Alright, I know it's not long since the last weird wildlife picture, but this one is truly scary. All your phobias rolled into one. And only ten feet away from the swimming pool.

Update: Thanks to the magic of the internet, I have identified this beast as a female - i.e. big - Argiope bruennichi. All the web :-) pages about it seem to be in French, so I guess it is a local resident.

Monday, September 03, 2007

3,000 years before Obélix

We all went yesterday for lunch with some friends who have a house in a very empty part of the Sidobre. In the afternoon we went walking to see a newly-discovered menhir, dug up by neighbours of theirs a few months ago. The carving is a simple stylised human representation, life-size, with belt, legs and collar. It was probably done about 5,000 years ago. These carved menhirs are a local feature in and around the Sidobre, and there is a museum in Rodez which has a fine collection of them.
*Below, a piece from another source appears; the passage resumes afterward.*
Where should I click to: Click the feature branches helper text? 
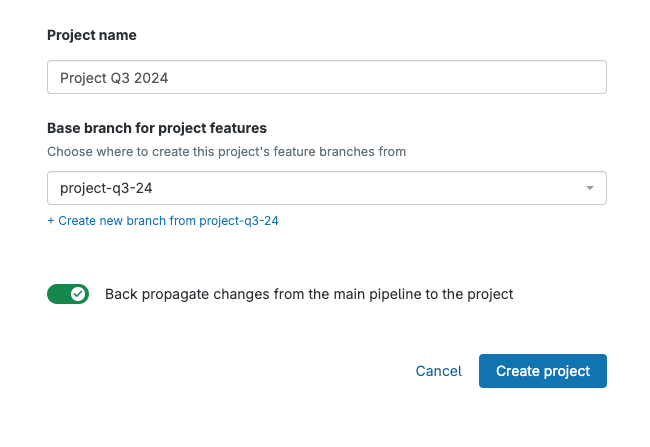pos(226,151)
Our friends think they may have found another buried menhir in the woods a couple of hundred yards from their house. The shape certainly looks promising. The children lent a hand with the excavation.
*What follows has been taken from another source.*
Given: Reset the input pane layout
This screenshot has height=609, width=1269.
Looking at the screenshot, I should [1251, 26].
Saturday, September 01, 2007

Fitou

Back yesterday from playing a solo recital in Fitou, which is near the Mediterranean coast between Narbonne and Perpignan. Fitou is wine country, and boasts four separate Appellations. The white wine harvest has just finished and the red is about to begin. It's rocky and dry around there, very different from the Tarn only 100 miles away. There were cactus growing wild outside the Chapelle where I was playing.

The Chapelle is a pretty little place, tiny in fact, whitewashed inside and now used for exhibitions and occasional concerts. I played a mixed concert for lute, baroque guitar and classical guitar, which I always enjoy doing, although practising three different instruments for one concert can be a challenge.

I took a bit of a risk programming Benjamin Britten's Nocturnal, a big work for classical guitar, at the end of what was otherwise an early music programme, and was pleased that it went down really well. Nocturnal is based on a song by John Dowland from 1597, Come Heavy Sleep, and I like that connection between old and new. I'm playing a mini-recital for the Lute Society later this month, at their residential weekend course in Yorkshire, so I'm planning to do the same for them and hope that they appreciate it!

I met some interesting characters there, including an American artist who divides his year between his places in France, New York and Hawaii. Lovely man, and very knowledgeable about music. My host was a friendly Scottish potter who ran a restaurant in Fitou for twenty years.